# What is required
Look for the word "computer" in the records, and copy each line where it appears.

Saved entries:
┌────────
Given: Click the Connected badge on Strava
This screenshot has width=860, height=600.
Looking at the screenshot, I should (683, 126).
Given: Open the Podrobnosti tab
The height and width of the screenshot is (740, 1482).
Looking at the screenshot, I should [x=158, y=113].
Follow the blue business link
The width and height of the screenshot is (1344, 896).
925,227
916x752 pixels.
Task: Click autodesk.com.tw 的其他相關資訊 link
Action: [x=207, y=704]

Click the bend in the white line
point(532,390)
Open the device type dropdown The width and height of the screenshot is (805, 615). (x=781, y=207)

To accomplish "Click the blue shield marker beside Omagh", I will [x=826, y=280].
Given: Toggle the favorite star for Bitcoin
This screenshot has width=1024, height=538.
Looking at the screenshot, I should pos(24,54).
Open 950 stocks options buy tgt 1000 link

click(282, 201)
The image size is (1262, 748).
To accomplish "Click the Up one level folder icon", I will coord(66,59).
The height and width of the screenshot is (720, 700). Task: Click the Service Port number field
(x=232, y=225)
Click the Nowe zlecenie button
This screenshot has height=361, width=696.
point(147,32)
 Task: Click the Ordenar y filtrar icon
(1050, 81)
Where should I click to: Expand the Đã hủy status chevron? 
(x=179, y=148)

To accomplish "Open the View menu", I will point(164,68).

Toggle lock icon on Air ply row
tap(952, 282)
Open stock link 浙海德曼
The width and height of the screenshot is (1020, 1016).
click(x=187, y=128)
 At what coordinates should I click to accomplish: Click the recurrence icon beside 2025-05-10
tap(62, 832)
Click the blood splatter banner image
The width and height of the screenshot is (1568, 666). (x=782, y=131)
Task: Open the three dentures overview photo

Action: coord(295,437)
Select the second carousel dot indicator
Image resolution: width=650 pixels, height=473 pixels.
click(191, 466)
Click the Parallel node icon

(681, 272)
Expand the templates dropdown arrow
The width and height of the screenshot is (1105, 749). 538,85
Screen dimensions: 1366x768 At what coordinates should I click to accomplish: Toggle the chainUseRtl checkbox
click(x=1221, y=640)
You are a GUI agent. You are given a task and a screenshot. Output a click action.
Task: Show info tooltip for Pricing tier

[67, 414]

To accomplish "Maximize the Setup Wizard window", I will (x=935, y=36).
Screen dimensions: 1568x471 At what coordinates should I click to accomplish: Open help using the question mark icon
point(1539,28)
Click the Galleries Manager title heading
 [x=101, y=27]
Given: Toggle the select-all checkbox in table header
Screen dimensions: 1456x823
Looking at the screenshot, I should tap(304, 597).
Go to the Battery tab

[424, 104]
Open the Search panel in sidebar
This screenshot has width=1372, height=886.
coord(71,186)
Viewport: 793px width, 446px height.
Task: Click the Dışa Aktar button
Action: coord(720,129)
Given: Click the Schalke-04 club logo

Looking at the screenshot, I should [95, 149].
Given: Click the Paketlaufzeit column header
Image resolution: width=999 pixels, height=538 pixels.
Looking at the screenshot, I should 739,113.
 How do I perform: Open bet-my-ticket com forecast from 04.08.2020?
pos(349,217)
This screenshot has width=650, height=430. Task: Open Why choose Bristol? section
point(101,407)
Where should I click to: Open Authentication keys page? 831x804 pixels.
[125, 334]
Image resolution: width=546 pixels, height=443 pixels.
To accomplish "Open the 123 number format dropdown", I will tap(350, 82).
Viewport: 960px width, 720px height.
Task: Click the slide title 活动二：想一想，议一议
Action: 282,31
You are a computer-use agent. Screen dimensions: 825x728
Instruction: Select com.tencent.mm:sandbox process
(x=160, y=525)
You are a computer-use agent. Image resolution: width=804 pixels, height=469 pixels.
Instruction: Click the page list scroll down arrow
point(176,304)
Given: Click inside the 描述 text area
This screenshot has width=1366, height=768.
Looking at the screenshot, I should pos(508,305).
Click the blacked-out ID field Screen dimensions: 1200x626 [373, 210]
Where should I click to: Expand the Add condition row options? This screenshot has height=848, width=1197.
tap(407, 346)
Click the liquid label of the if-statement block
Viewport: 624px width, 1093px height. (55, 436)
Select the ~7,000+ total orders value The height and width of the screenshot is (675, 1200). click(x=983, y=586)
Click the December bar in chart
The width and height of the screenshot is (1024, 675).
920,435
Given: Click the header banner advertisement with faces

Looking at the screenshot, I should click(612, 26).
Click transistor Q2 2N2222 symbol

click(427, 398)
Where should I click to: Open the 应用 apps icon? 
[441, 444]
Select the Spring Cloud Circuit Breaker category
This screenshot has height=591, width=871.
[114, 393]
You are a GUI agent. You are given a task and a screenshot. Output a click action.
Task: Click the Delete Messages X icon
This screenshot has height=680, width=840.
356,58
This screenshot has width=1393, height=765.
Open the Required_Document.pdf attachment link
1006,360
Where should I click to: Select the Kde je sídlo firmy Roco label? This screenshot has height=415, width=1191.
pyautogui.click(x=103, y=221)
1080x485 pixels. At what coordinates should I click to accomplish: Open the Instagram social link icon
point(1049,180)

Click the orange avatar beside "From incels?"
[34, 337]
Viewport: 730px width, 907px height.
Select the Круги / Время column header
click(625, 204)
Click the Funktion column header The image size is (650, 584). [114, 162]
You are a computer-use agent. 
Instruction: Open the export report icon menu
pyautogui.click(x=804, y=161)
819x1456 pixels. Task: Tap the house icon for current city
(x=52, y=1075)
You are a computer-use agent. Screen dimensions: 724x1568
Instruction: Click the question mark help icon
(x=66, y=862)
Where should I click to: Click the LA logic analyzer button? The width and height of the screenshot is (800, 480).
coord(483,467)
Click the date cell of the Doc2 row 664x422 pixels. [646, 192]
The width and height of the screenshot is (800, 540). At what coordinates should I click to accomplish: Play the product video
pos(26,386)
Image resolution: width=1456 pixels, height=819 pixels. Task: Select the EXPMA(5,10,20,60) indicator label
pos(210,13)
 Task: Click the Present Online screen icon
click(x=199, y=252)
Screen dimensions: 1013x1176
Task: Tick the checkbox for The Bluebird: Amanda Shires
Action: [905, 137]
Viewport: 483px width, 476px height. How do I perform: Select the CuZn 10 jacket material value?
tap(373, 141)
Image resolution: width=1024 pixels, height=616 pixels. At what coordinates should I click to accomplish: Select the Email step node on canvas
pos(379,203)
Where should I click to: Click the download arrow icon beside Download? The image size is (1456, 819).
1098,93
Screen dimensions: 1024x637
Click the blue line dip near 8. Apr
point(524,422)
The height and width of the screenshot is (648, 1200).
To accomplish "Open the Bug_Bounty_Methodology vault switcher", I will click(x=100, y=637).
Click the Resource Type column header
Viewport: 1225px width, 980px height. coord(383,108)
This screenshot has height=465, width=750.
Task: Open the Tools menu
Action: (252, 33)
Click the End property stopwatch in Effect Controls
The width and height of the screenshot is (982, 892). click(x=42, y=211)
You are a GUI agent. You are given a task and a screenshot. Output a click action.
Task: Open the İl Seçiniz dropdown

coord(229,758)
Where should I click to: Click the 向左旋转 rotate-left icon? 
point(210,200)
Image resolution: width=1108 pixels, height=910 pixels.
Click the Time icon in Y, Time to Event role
└────────
# Task output
You are a computer-use agent. Screen dimensions: 825x728
You are a computer-use agent. Image resolution: width=804 pixels, height=469 pixels.
You are a computer-use agent. 
You are a computer-use agent. Screen dimensions: 724x1568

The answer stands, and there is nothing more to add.